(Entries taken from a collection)
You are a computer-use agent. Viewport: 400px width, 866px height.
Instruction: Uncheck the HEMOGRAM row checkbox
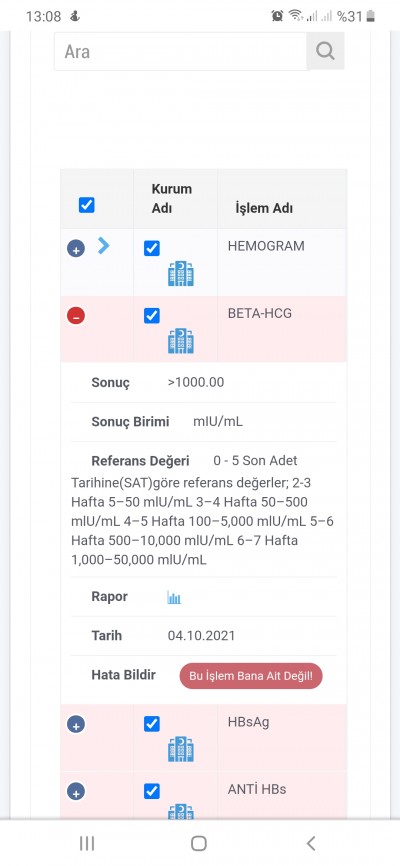point(152,249)
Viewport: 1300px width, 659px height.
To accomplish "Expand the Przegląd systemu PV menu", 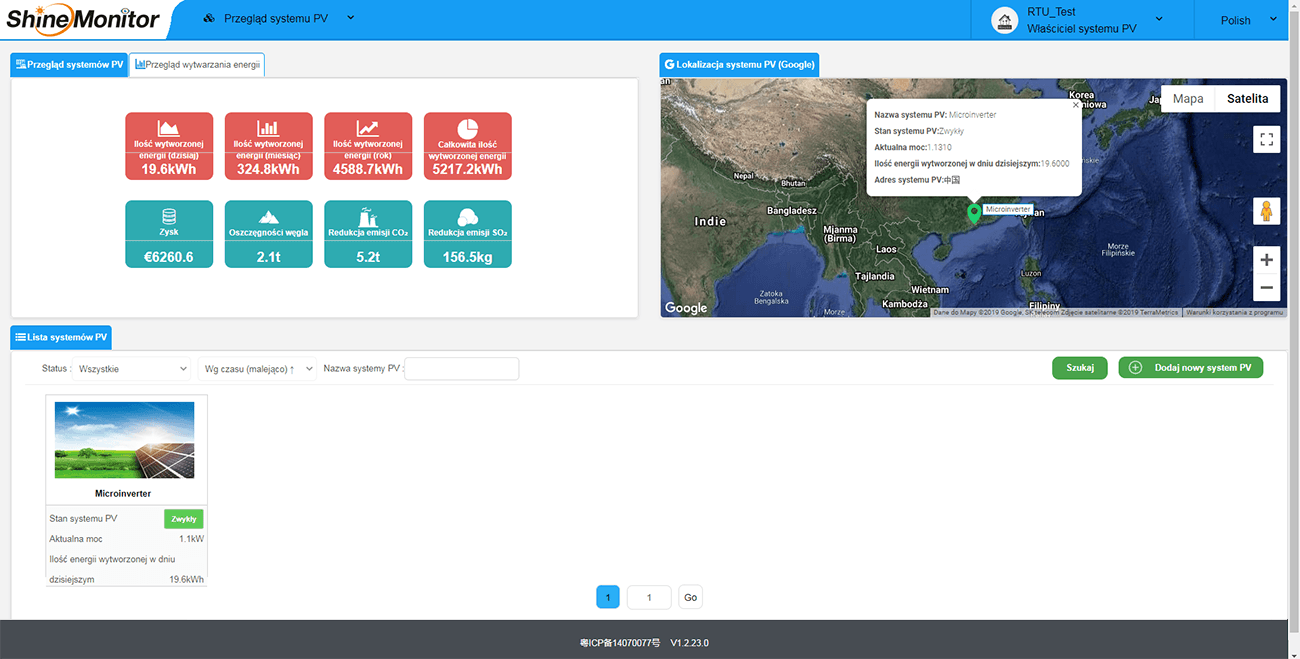I will click(x=278, y=19).
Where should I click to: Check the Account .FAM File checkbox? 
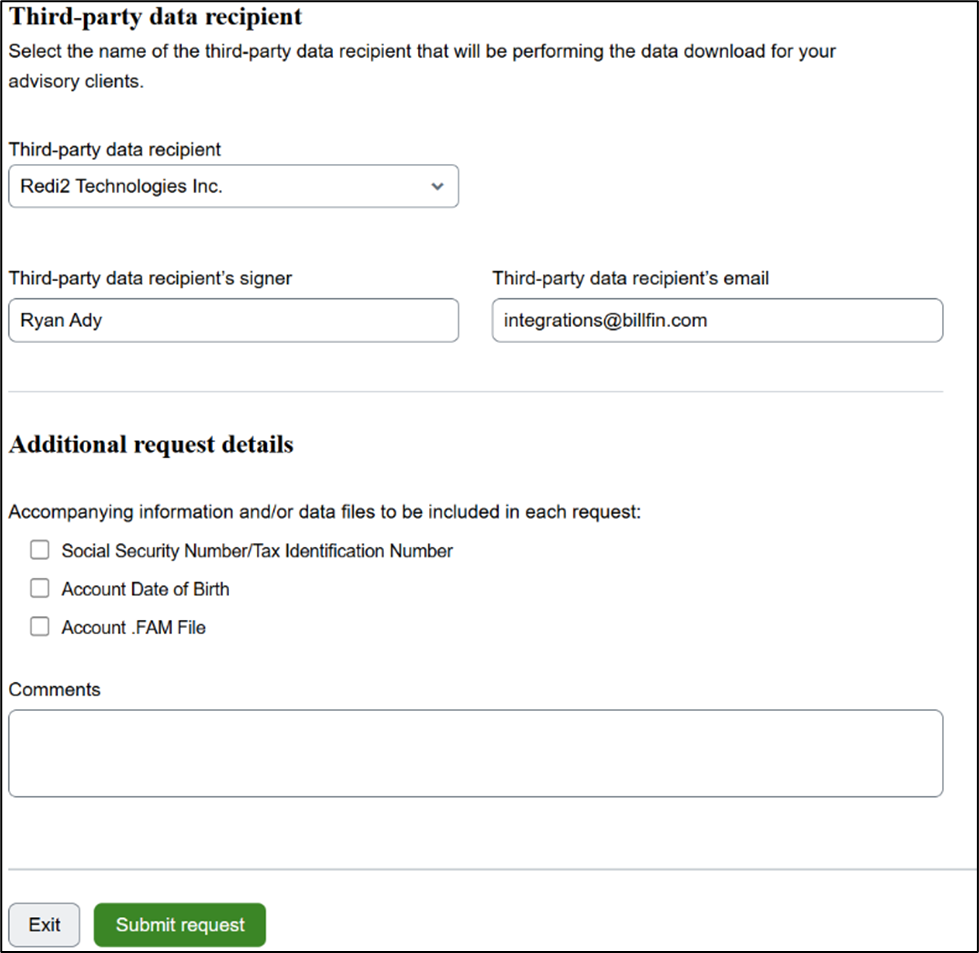click(x=40, y=626)
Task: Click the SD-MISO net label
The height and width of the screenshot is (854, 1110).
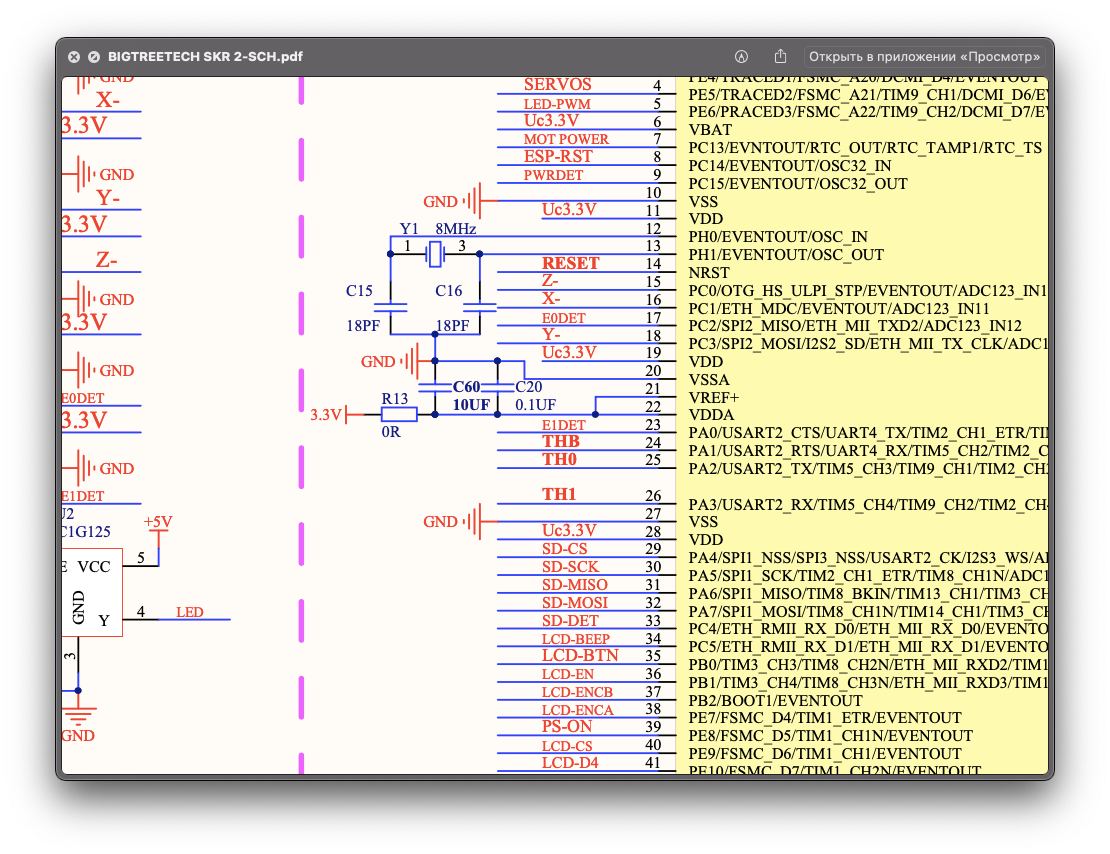Action: pos(574,585)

> [Directions for this task]:
Starting at the line with "The height and", reproduce exactly each line through the end of the entries, including the first and the last, and skip the pictures.

> [Response below]:
The height and width of the screenshot is (854, 1110).
Action: pos(574,585)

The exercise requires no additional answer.